Thought I’d post a little tip that could prove useful to others that are looking to use the @CalcMgrExecuteEncryptMaxLFile and @CalcMgrExecuteMaxLScript Essbase functions (CDFs). I often find the ‘shell’ command that is available with MaxL scripting to be very useful. According to the Oracle technical documents the ‘shell’ or ‘Shell Escape’ allows the user to issue operating-system commands directly from a MaxL Shell session. An example MaxL script utilizing the shell command is shown below (Linux-based OS).
Here, the shell statement “shell ‘rm file.txt’” is being leveraged to delete the ‘file.txt’ file using the ‘rm’ Linux command. However, if you try to run this MaxL file from within an Essbase calc script or Planning calc rule you will notice that the ‘file.txt’ file is not deleted. You might think something is wrong with your MaxL file and try executing from an OS command line at which point the ‘rm’ command will work as expected and the file will be deleted. I spun my wheels trying to figure this one out. The problem? You will need to specify the full path to the ‘rm’ command. It seems that the calc functions do not load or use profiles or environment variables when executing the MaxL shell and thus require full paths for any and all commands. Any shell statements should be updated to include the full path for OS commands as illustrated below.
Running the updated MaxL using one of the @CalcMgrExecute functions will now succesfully delete the file specified in the ‘shell’ statement. How about another example.
Let’s say I wanted to use the Linux ‘mail’ command in a MaxL shell statement. Similarly, I would need to make sure I include the full path to the ‘mail’ command.
The screenshot below displays a list of the commands in a typical /bin directory of a Linux install.
When trying to use any of these Linux commands such as ‘sleep’ or ‘mail’ via the MaxL ‘shell’ statement in MaxL scripts, the full path (/bin/command) will be necessary if you are trying to run the MaxL using the @CalcMgrExecuteEncryptMaxLFile or @CalcMgrExecuteMaxLScript Essbase functions (CDFs).
My assumption is that a similar practice will need to be used if one is dealing with a Windows environment and attempting to use any of the native DOS or external commands (dir, del, etc). Here though, you may need to play around with using a combination of the “cmd.exe” command shell and then the DOS command – shell ‘CMD /C “del file.txt”’ – for example.

_ _ _ _ _ _ _

> _What needs to be done_
Copy out the tip above on full command paths in MaxL shell statements word for word, from start to finish.

Collected data entries
_ _ _ _ _ _ _

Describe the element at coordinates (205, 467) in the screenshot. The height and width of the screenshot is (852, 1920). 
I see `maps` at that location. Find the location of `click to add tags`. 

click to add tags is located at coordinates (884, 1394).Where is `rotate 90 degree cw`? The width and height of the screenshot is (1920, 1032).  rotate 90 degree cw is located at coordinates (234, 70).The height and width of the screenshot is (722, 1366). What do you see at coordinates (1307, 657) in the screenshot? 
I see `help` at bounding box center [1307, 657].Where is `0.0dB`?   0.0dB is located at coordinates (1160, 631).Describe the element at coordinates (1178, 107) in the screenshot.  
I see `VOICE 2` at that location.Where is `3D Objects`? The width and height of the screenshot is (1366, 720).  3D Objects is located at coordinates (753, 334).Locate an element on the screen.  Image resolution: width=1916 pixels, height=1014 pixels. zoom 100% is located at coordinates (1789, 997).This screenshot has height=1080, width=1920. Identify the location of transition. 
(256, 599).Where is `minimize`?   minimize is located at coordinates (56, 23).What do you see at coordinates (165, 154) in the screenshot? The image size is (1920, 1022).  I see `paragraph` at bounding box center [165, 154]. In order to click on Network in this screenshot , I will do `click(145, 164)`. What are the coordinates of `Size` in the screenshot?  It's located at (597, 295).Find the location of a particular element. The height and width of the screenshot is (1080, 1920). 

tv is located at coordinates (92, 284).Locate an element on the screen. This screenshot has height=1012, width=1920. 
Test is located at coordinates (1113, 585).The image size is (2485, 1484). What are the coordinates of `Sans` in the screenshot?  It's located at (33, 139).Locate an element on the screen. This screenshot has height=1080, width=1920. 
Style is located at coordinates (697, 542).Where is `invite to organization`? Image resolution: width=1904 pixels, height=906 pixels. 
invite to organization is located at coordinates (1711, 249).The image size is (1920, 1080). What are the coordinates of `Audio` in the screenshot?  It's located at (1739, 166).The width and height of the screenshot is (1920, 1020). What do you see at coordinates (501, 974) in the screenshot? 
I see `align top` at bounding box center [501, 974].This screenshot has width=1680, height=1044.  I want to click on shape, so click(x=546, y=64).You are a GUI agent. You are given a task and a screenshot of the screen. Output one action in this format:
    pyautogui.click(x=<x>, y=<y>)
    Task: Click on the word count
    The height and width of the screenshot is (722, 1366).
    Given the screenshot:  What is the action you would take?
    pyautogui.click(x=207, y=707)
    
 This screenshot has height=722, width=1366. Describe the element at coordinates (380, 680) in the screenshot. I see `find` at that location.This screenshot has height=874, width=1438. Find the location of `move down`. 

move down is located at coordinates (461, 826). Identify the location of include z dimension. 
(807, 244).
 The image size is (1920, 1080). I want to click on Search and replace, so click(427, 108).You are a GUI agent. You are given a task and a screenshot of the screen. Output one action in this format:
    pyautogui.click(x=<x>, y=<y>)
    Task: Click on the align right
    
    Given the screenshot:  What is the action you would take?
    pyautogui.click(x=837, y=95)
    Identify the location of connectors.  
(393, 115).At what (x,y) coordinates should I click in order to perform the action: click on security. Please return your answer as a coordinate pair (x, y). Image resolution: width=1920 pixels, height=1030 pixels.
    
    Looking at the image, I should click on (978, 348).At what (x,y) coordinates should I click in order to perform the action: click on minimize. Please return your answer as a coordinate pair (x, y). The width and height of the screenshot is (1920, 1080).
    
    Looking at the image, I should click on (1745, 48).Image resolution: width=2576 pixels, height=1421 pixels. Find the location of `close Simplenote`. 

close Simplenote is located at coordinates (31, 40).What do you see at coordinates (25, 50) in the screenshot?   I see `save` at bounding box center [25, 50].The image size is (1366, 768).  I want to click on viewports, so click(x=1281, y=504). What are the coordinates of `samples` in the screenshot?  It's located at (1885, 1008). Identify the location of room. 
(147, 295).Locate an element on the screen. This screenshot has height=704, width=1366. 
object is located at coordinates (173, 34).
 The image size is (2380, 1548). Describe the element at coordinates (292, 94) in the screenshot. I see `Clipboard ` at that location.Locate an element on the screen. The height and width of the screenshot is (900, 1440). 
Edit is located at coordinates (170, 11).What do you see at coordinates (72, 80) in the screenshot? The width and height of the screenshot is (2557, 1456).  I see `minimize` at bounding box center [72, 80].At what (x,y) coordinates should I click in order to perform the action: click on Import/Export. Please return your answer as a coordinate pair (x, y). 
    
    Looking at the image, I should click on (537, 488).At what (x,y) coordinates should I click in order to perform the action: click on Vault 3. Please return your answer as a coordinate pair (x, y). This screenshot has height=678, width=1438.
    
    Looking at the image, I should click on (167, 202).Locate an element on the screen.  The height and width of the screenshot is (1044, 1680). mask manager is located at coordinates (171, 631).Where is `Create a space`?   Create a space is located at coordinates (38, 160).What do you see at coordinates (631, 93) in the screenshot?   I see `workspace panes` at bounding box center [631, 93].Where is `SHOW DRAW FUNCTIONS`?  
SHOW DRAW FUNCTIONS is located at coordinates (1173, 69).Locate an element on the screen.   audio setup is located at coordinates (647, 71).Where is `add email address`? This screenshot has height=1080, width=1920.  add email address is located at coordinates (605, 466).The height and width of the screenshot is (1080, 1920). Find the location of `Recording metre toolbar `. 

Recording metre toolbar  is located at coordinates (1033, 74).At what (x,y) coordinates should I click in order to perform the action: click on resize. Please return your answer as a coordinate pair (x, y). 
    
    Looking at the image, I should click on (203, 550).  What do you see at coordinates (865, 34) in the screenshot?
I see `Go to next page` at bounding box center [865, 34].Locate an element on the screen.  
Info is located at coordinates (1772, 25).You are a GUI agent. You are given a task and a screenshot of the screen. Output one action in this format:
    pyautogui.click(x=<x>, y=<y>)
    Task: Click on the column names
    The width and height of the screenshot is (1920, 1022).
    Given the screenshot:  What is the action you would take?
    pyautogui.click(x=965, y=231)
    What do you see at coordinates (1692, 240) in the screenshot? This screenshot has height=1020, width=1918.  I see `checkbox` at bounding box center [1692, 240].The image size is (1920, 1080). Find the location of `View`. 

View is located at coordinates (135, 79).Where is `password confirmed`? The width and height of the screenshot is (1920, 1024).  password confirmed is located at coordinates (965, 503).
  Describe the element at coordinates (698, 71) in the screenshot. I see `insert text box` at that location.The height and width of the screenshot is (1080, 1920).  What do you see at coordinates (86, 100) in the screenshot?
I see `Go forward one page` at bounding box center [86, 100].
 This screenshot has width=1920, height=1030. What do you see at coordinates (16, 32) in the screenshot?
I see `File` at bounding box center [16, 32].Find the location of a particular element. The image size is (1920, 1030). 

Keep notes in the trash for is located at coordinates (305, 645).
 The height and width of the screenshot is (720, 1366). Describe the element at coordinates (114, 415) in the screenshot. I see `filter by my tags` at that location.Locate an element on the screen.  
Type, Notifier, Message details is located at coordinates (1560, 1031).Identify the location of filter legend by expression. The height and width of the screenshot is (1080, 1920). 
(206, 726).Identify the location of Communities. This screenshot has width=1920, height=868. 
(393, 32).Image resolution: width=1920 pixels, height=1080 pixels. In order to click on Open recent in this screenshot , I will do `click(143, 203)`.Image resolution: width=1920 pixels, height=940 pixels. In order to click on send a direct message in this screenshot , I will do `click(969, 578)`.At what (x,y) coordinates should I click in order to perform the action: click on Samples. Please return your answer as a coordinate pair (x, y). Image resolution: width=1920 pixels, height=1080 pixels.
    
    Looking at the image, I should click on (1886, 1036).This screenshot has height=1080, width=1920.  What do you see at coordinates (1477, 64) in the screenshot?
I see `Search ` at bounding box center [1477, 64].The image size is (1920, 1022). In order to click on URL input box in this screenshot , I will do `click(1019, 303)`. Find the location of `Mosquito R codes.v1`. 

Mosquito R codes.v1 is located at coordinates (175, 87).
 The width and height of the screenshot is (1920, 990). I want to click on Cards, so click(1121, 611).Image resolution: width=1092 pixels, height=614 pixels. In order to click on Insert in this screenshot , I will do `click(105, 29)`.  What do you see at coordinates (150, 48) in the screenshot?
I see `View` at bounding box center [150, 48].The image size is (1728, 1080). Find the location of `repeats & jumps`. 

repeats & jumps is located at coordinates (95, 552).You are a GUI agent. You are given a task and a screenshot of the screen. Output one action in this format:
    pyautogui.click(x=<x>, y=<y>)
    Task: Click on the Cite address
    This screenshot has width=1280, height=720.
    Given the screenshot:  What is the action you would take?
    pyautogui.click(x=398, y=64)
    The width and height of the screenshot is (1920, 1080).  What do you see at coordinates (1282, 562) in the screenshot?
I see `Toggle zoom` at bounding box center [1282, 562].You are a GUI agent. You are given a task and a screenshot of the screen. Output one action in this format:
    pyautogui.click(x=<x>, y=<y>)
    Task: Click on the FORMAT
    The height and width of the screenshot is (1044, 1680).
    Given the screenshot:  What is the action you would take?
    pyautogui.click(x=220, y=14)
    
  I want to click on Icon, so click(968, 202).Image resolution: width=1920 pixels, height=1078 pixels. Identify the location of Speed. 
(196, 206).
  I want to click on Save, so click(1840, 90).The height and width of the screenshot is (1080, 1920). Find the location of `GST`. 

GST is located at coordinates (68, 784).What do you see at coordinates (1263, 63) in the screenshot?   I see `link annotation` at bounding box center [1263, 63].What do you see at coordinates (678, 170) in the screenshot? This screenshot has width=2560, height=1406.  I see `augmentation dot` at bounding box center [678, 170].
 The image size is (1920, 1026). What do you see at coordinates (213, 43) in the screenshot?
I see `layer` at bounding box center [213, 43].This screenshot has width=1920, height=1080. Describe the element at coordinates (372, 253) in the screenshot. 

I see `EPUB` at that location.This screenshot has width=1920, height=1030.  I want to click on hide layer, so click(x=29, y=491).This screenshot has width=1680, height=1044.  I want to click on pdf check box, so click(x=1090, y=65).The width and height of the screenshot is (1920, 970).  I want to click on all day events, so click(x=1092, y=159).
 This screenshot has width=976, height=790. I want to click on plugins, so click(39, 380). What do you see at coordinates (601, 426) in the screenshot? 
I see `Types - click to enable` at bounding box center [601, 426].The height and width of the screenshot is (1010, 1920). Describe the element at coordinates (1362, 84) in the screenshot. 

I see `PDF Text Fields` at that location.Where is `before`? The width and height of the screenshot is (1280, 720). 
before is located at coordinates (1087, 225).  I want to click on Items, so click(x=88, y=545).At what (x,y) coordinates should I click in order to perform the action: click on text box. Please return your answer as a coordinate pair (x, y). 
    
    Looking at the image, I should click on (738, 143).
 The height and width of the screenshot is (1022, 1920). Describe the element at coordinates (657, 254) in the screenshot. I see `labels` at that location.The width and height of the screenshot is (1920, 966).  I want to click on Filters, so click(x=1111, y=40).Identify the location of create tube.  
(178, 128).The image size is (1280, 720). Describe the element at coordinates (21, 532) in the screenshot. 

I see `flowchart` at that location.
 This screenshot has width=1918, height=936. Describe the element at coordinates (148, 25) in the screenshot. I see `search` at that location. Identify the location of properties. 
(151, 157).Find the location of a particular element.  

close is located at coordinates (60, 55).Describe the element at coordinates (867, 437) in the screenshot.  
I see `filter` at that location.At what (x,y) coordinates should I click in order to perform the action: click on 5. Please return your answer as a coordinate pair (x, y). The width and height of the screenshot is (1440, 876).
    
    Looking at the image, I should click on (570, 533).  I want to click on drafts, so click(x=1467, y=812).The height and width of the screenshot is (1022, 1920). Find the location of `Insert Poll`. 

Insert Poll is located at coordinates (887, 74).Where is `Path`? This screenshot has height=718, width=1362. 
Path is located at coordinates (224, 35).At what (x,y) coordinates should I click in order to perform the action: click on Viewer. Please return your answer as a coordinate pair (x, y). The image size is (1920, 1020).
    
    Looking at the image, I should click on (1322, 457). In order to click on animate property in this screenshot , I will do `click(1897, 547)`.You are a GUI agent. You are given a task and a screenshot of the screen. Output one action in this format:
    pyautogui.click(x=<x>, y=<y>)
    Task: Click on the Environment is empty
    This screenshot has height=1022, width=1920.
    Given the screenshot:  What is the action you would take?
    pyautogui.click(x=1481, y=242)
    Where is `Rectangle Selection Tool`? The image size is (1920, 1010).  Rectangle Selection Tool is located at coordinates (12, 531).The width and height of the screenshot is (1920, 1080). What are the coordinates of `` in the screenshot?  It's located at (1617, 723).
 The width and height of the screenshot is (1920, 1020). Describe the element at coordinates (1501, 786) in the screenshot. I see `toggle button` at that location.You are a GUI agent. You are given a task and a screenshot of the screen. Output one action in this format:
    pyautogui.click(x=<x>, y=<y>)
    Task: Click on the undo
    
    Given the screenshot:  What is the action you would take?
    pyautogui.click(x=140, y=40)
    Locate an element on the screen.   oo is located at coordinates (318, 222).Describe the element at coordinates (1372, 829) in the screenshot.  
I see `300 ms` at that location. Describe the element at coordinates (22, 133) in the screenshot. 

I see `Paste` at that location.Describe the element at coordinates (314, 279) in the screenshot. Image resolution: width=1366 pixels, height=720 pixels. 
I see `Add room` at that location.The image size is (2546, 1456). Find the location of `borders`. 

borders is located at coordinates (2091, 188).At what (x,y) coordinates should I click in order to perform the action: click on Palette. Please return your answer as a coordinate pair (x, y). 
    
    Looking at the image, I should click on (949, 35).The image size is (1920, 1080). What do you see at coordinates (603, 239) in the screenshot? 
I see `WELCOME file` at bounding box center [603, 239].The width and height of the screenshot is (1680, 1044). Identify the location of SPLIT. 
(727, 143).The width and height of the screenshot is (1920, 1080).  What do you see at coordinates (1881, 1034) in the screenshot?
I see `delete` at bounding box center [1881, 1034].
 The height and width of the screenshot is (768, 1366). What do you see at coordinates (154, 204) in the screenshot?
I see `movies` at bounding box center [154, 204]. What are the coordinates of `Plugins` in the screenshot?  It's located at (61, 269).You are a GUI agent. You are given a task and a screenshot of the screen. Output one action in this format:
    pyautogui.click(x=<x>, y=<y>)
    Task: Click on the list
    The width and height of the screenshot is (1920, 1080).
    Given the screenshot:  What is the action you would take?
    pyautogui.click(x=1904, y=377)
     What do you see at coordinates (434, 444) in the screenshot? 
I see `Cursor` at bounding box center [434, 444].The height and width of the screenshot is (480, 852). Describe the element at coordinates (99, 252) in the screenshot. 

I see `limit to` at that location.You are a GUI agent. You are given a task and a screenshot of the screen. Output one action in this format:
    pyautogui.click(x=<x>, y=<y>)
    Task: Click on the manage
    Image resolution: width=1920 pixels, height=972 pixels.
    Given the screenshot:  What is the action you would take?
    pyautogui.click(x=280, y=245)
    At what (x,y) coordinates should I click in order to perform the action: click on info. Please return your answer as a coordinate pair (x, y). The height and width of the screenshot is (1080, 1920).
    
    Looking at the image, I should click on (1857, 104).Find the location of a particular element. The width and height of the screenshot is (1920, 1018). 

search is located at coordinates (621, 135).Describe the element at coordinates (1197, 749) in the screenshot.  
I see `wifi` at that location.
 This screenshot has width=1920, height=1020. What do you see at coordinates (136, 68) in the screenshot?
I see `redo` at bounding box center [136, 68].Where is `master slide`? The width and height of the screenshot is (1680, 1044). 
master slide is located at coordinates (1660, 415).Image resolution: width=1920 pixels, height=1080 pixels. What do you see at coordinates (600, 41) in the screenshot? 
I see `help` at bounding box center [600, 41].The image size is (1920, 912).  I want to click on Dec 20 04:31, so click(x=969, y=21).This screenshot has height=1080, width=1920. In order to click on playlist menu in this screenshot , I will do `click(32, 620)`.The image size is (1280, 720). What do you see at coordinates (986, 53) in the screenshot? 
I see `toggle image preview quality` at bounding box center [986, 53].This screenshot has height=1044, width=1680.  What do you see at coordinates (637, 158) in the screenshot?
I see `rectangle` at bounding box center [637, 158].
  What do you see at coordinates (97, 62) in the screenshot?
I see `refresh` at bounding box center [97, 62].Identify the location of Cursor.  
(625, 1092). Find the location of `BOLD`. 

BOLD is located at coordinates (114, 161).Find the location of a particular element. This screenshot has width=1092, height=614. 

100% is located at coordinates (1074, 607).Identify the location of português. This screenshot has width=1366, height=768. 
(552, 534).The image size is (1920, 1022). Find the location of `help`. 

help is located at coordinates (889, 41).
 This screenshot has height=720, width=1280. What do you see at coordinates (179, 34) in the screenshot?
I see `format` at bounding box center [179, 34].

_ _ _ _ _ _ _

> _Exercise result_
Thought I’d post a little tip that could prove useful to others that are looking to use the @CalcMgrExecuteEncryptMaxLFile and @CalcMgrExecuteMaxLScript Essbase functions (CDFs). I often find the ‘shell’ command that is available with MaxL scripting to be very useful. According to the Oracle technical documents the ‘shell’ or ‘Shell Escape’ allows the user to issue operating-system commands directly from a MaxL Shell session. An example MaxL script utilizing the shell command is shown below (Linux-based OS).
Here, the shell statement “shell ‘rm file.txt’” is being leveraged to delete the ‘file.txt’ file using the ‘rm’ Linux command. However, if you try to run this MaxL file from within an Essbase calc script or Planning calc rule you will notice that the ‘file.txt’ file is not deleted. You might think something is wrong with your MaxL file and try executing from an OS command line at which point the ‘rm’ command will work as expected and the file will be deleted. I spun my wheels trying to figure this one out. The problem? You will need to specify the full path to the ‘rm’ command. It seems that the calc functions do not load or use profiles or environment variables when executing the MaxL shell and thus require full paths for any and all commands. Any shell statements should be updated to include the full path for OS commands as illustrated below.
Running the updated MaxL using one of the @CalcMgrExecute functions will now succesfully delete the file specified in the ‘shell’ statement. How about another example.
Let’s say I wanted to use the Linux ‘mail’ command in a MaxL shell statement. Similarly, I would need to make sure I include the full path to the ‘mail’ command.
The screenshot below displays a list of the commands in a typical /bin directory of a Linux install.
When trying to use any of these Linux commands such as ‘sleep’ or ‘mail’ via the MaxL ‘shell’ statement in MaxL scripts, the full path (/bin/command) will be necessary if you are trying to run the MaxL using the @CalcMgrExecuteEncryptMaxLFile or @CalcMgrExecuteMaxLScript Essbase functions (CDFs).
My assumption is that a similar practice will need to be used if one is dealing with a Windows environment and attempting to use any of the native DOS or external commands (dir, del, etc). Here though, you may need to play around with using a combination of the “cmd.exe” command shell and then the DOS command – shell ‘CMD /C “del file.txt”’ – for example.